Dr. Lee says he joined Press Ganey — he had been network president for Partners HealthCare System, a Harvard-affiliated hospital system — because one of its goals was to reduce suffering. At first, he said, he was a bit uncomfortable with the concept.

“I wondered whether it was a tad sensational, a bit too emotional,” he wrote in The New England Journal of Medicine. Then he realized reducing suffering was one of the most important challenges in health care.

Press Ganey administers detailed surveys to discharged patients, asking things like how well the medical staff responded to them and their emotional needs, and how well the doctors and nurses informed and educated them. The company also encourages hospitals to let doctors know the results.

Surveys can be misleading, though, cautions Dr. Scott Ramsey, a health care economist and cancer researcher at the Fred Hutchinson Cancer Research Center in Seattle. Patients, worried about saying something bad about a hospital they depend on, may not reveal what they really experienced. Or they may look back and, not wanting to live a life of regrets, excuse a doctor who seemed not to listen.

On the other hand, Dr. Ramsey said, the suffering issues are real, and if survey answers can get doctors and hospitals to change their ways, “that is great.”

Although half the nation’s hospitals use Press Ganey surveys, it is not clear what many do with the data. But at some places, like the University of Utah, the survey and other efforts prompted significant change. One Utah doctor said he was stunned when his patients rated him in the first percentile nationally, about as low as a score can go. “I was thinking: That’s just crazy. Something wasn’t entered right,” said the doctor, James Ashworth. Then he decided to take the criticisms to heart.

The next quarter, he was rated in the upper 90s. The big difference was slowing down and listening to patients, answering their questions. With medical transcriptions services, physicians have more time for patient communication.

Utah began its program a few years ago by showing its 1,200 doctors, nurses and other workers their scores.
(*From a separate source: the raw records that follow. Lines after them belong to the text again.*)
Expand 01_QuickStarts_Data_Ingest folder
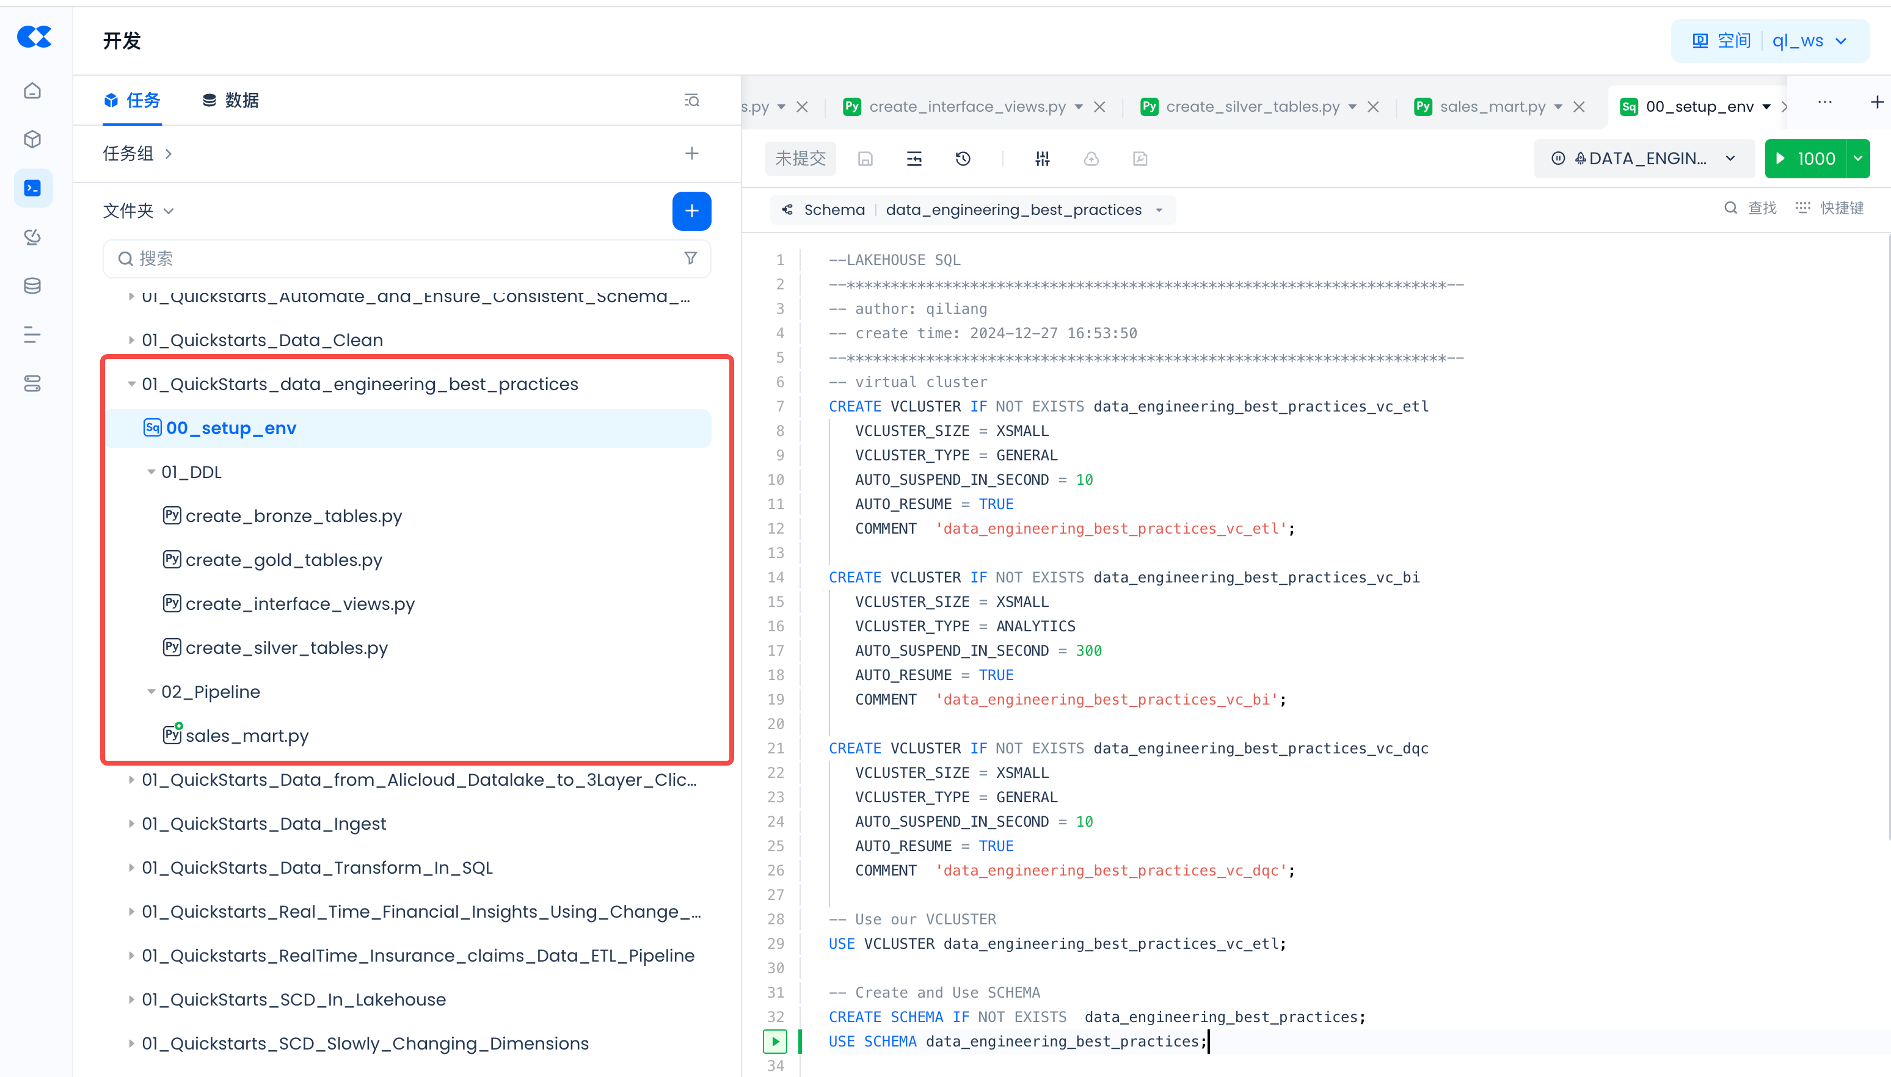 point(131,823)
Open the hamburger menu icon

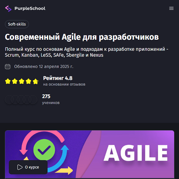[171, 8]
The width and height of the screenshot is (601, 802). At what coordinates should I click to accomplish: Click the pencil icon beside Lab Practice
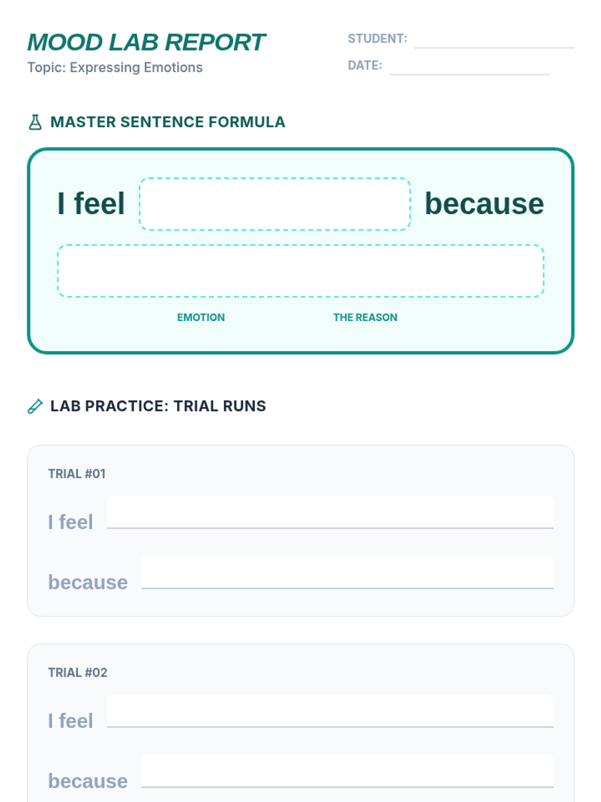point(35,406)
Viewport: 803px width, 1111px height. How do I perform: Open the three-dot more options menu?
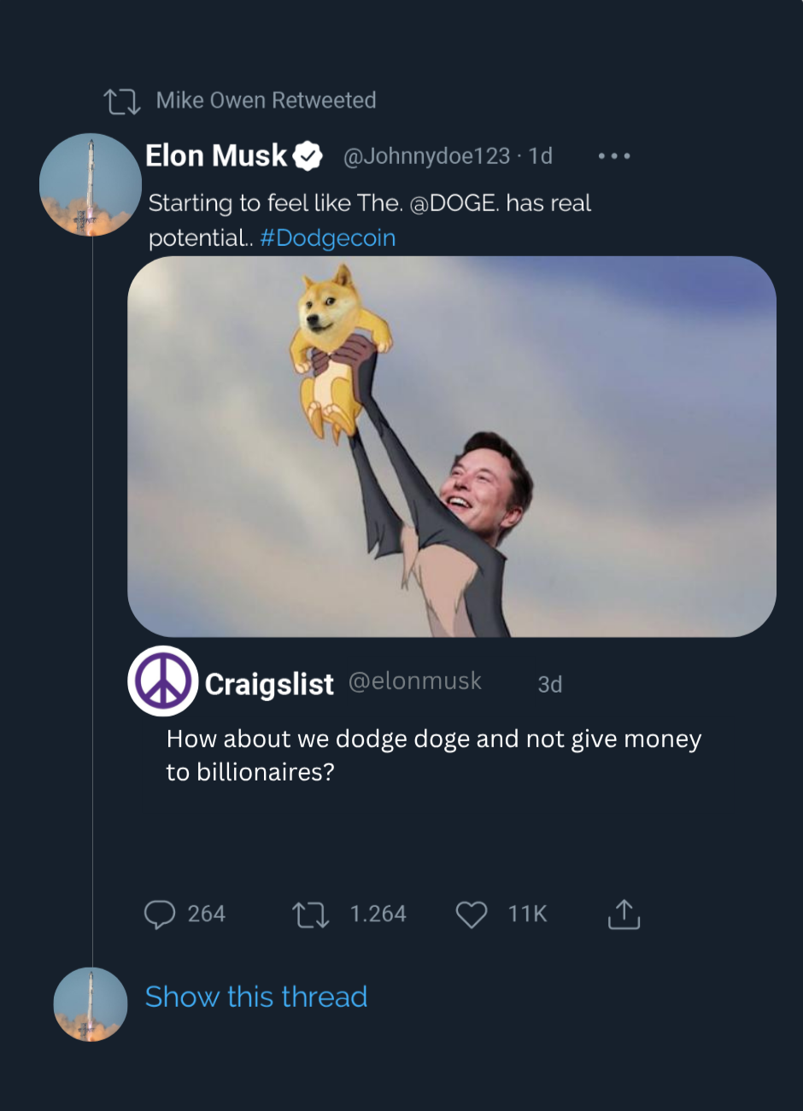614,156
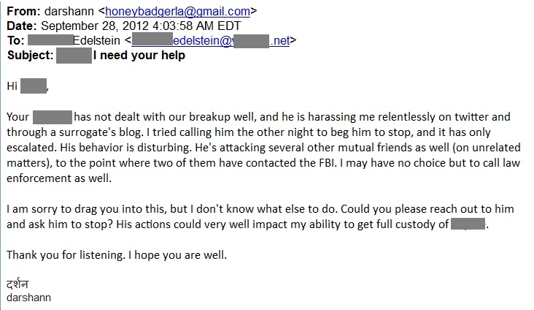Click the Thank you for listening line

(x=117, y=255)
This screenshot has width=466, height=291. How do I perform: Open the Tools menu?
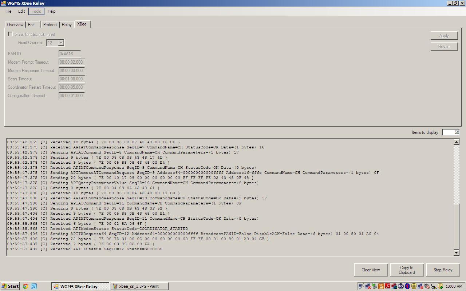(36, 11)

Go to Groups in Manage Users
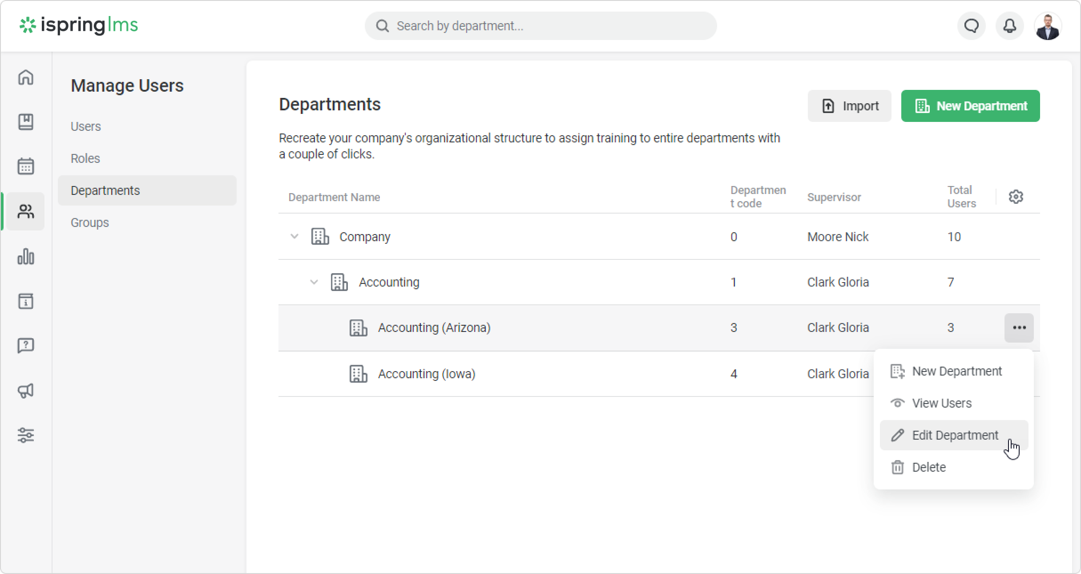(90, 222)
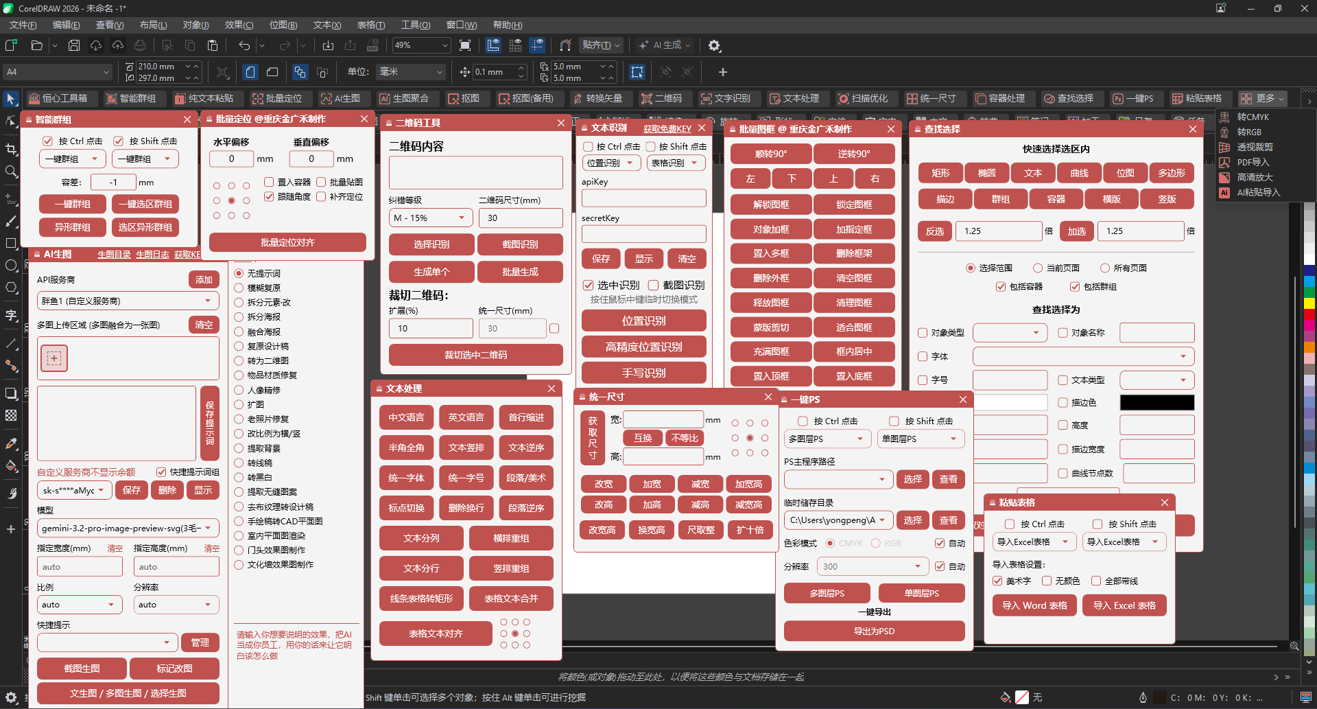Open the Options gear icon in toolbar
This screenshot has width=1317, height=709.
tap(714, 45)
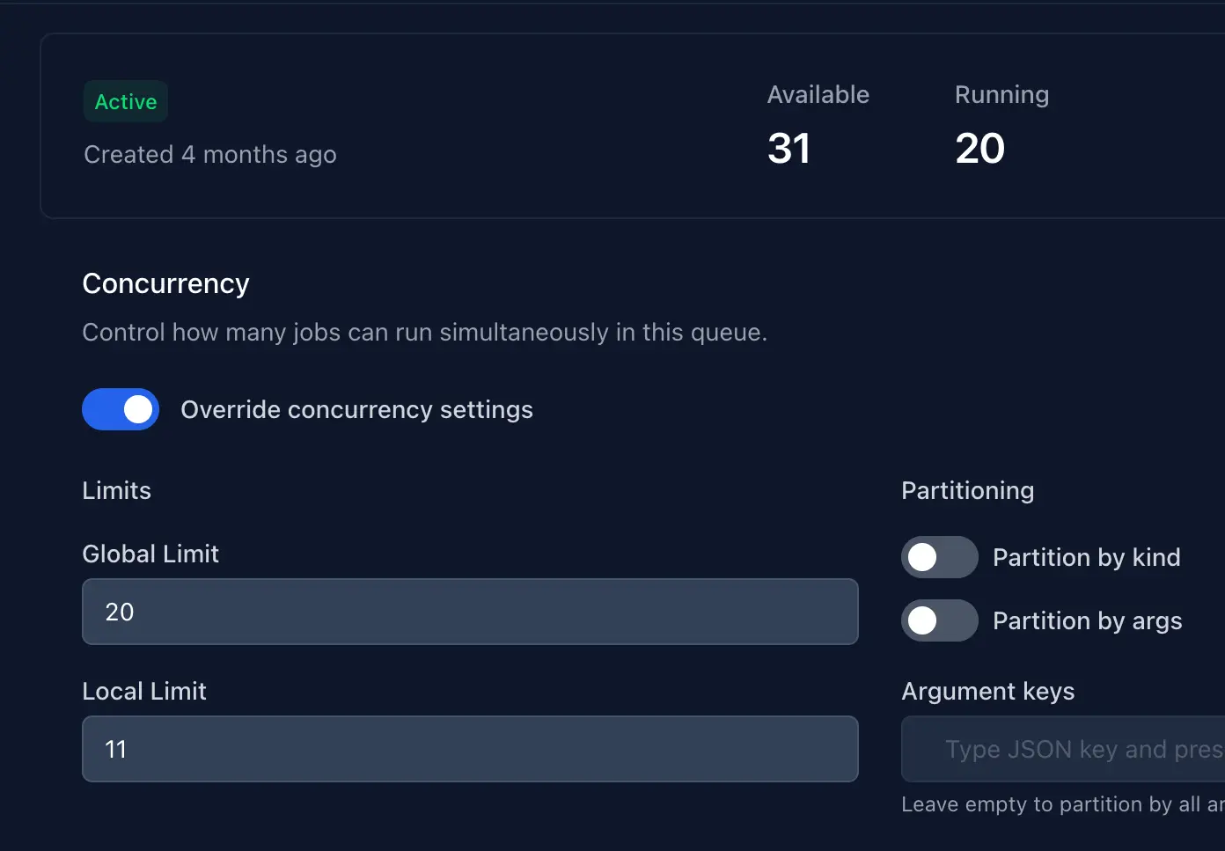Enable the Partition by kind switch

[x=939, y=557]
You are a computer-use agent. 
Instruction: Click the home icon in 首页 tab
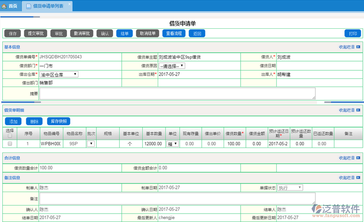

Next, said Dr. Vivian S. Lee, the hospital system’s chief executive, they showed them how colleagues did. Then they posted individuals’ scores and patient comments online.

There was an immediate and noticeable change. When the university began, it was in about the 30th percentile nationally on the Press Ganey survey. Now, half its providers are in the 90th percentile and 26 percent are in the 99th percentile.

“It’s unbelievable,” Dr. Lee, the chief executive, said. “We were not like that before, I can tell you.”

“People wanted to improve,” she added.

The comments, she said, are more revealing than the scores. Not all are complimentary. “There are still cases where people say: ‘I loved Dr. So-and-so. Too bad I had to wait so long to see him,’ ” she said.

At Stanford Health Care, said Amir Rubin, the president and chief executive, “we are reducing suffering.” To do it, the medical system changed its focus.

“We train each and every staff member,” Mr. Rubin said. “We talk to staff, we talk to patients, we hear from patients directly.”

Supervisors coach doctors and nurses, giving feedback every month.

The initiative changed hiring, he said. Administrators tell job candidates: “These are our care standards. Do you think you can always do it for every person every time?” They carefully observe new hires to see if they can provide care that minimizes suffering.

“Every patient visit is a high-stakes interaction,” Dr. Thomas Lee says he has learned. “It is a big deal for the patient and it is a big deal for you.”

“And all you have to do is be the kind of physician your patient is hoping you will be.”